Your answer should be every line of the entries that has the string "height" in it.

DATA SHOWN =>

━━━━━━━━

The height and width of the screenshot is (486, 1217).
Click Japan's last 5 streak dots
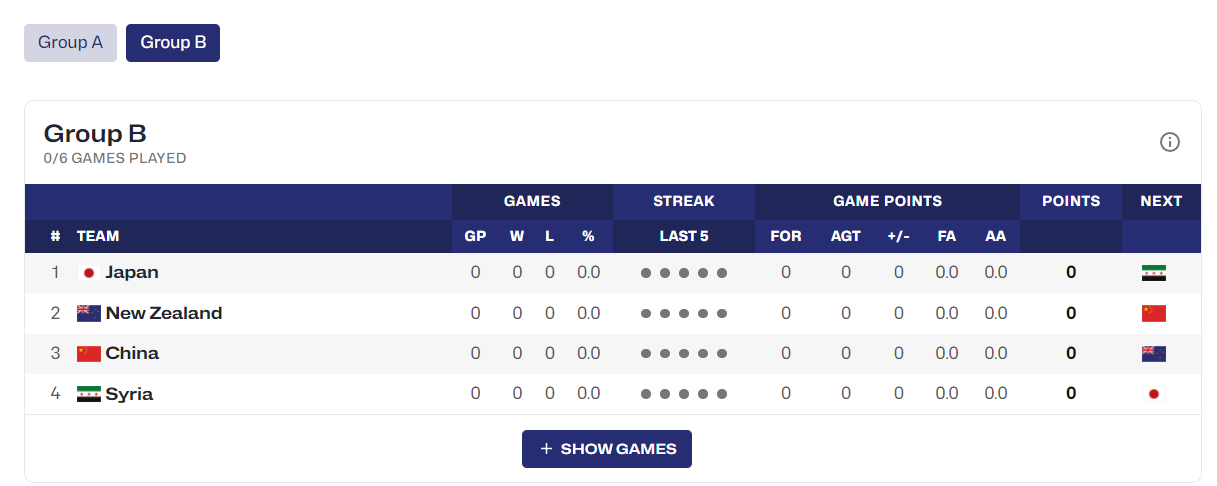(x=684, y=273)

━━━━━━━━

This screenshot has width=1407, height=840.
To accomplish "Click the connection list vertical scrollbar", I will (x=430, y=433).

━━━━━━━━

ANSWER TO THIS TASK =>
The height and width of the screenshot is (486, 1217).
This screenshot has width=1407, height=840.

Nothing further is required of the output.